───── Excerpted records ─────
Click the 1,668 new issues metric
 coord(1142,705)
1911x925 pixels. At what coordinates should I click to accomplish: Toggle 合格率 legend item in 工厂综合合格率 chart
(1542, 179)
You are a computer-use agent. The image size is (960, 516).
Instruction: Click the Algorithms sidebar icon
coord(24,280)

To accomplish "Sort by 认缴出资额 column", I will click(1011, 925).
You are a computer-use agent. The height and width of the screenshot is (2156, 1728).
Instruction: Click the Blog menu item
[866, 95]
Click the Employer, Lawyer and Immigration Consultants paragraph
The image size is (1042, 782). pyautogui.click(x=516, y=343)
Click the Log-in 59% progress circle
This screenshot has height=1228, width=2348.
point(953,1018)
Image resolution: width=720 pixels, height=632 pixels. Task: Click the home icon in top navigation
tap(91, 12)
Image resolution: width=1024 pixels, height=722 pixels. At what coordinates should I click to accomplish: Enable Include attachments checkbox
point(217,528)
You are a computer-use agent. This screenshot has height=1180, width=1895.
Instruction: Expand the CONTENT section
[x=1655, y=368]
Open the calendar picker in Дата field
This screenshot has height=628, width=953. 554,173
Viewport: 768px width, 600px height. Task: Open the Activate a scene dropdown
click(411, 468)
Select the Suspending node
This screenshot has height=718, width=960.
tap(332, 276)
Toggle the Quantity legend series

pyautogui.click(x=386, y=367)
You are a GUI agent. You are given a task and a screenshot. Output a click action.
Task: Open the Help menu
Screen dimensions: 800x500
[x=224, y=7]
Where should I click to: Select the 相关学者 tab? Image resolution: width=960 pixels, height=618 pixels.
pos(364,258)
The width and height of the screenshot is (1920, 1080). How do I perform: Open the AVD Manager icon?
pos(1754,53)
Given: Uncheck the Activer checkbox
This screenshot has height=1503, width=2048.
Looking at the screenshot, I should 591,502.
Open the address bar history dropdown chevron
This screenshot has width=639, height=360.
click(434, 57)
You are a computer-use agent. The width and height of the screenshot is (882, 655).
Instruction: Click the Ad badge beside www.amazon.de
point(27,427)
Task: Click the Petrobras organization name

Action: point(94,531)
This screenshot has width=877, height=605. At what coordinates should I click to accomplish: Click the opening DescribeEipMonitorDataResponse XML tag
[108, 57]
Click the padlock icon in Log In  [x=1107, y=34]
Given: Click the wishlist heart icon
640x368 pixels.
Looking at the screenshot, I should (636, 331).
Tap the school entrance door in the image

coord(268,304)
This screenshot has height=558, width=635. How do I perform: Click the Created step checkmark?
─────
— Set task —
Please rescale everything from the line containing "Task: Click the Petrobras organization name" down to the line containing "Click the padlock", both included, and give only those lines. Copy the requests unchanged, and multiply each coordinate in the answers by 1.2, rounding to whole numbers with halves rounded up.

— Exercise output —
Task: Click the Petrobras organization name

Action: point(113,637)
This screenshot has width=877, height=605. At what coordinates should I click to accomplish: Click the opening DescribeEipMonitorDataResponse XML tag
[130, 68]
Click the padlock icon in Log In  [x=1328, y=41]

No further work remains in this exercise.